COVID-19 is a practice in uncharted territory for our world. Looking back, could or should things have been done differently? Sure- there is room to learn and grow in case, God forbid, something like this happen again- but i’m not sure attitudes like the one i find behind this article help too much.

John W.

I’m going to keep repeating this. 10s of thousands die of the flu in the USA every year. And we don’t care. We don’t get daily reports of who has it. We don’t get death counts. Swine flu back in 2009 was not the beginning middle and end of every news program. If we really cared, how come we don’t do social distancing all during flu season? Maybe it will save lives, even if only a few 100.
I would go to a movie now if I could.

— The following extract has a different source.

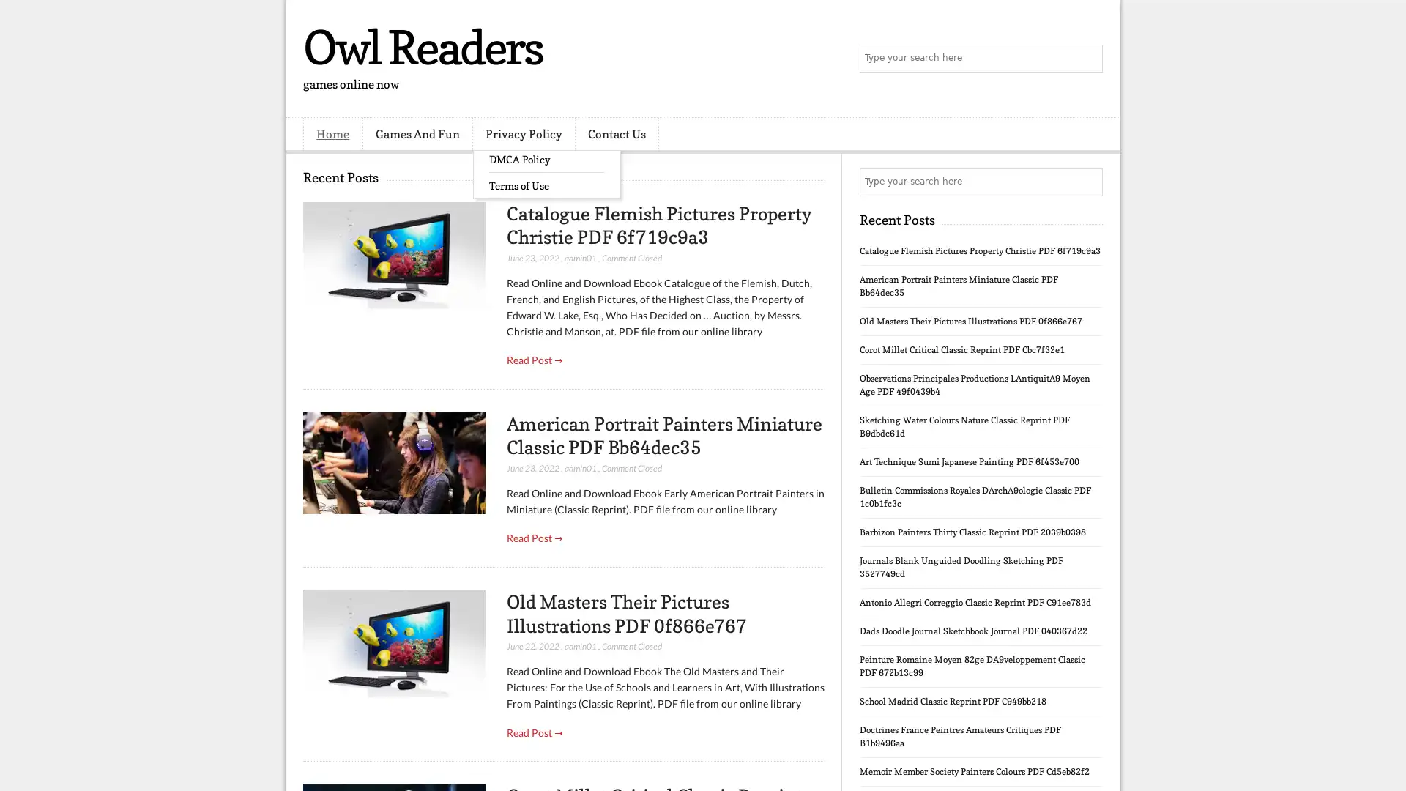 This screenshot has height=791, width=1406. What do you see at coordinates (1087, 182) in the screenshot?
I see `Search` at bounding box center [1087, 182].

I was planning on going to the Richmond race.
I’m not pretending its not a problem, but shutting down the country and world will lead to other problems. Depression, suicide, etc. But its ok I suppose.

Bruce Smith

Repeat it all you want. This is nothing like the flu, even the Swine Flu and things are going to get very bad before they get better. Do yourself a favor and stop listening to that big POS Trump.

Bill B

Maybe you need to pull your head out of Pelosi’s ass and quit bending over for Schumer.

Bruce Smith

Whatever. Then don’t take any of this seriously.

Bill B

Nobody said it shouldn’t be taken seriously but there has to be a balance between minimizing the deaths from the disease versus shutting down everything to the point where people will lose everything. If you think the government can keep paying people indefinitely to stay home you are delusional. All Trump is doing is pointing out what a rational person would see as obvious. Besides, as far as I am concerned all we are doing is putting off the inevitable. Eventually everyone is going to be exposed to this virus well before a vaccine is in hand. Withy that in mind, we are going to end up with X people dead in the end. Would you rather have X dead with a depression or X dead with a functioning economy.

John

Gee, Matt, apparently you should be in charge of NASCAR–and all of racing–since you seem to know so much more about it than anyone else.